The cursor must be unique: If sorting by a column with duplicate values, always include id in your composite cursor. Without this, you’ll miss rows.
More robust than OFFSET with inserts/deletes: OFFSET “drifts” when new rows are inserted between two requests. The Seek Method doesn’t have this problem — a significant advantage for real-time data.
Cache COUNT(*): On large InnoDB tables, SELECT COUNT(*) requires a full scan (unlike MyISAM).

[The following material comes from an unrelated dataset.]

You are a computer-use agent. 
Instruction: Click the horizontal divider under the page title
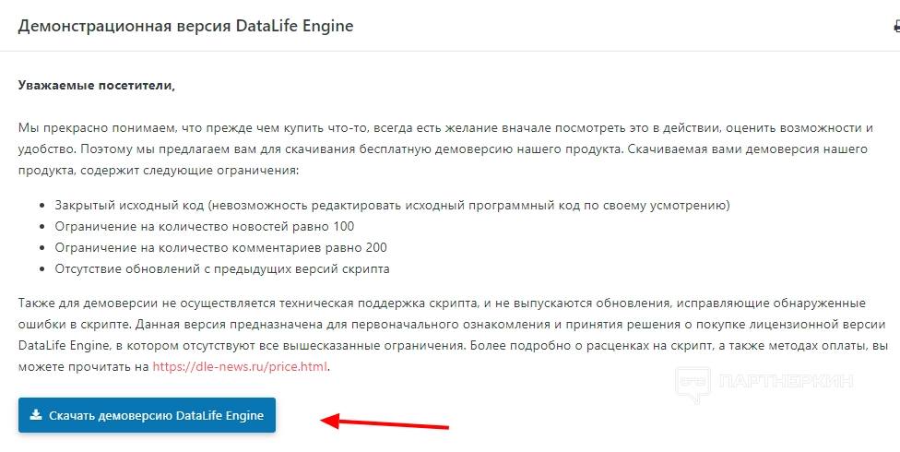point(450,51)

Cache this value with a 5–10 minute TTL instead of running it on every request.

-- Cache this result (TTL 5-10 minutes), do NOT re-run on every request
SELECT COUNT(*) FROM users WHERE status = 'active';

Conclusion

LIMIT x OFFSET y is convenient when you’re starting out, but it’s a genuine performance trap once your data grows. I learned this the hard way — after users reported that a list page would just keep loading, never finishing, in the middle of the night.

Designing a new feature? Use the Seek Method from day one and avoid accumulating technical debt. Already using OFFSET-based pagination? Migrate to Late Row Lookup first — it’s the least breaking change and delivers near-instant improvement — then gradually move to cursor-based pagination when you’re ready.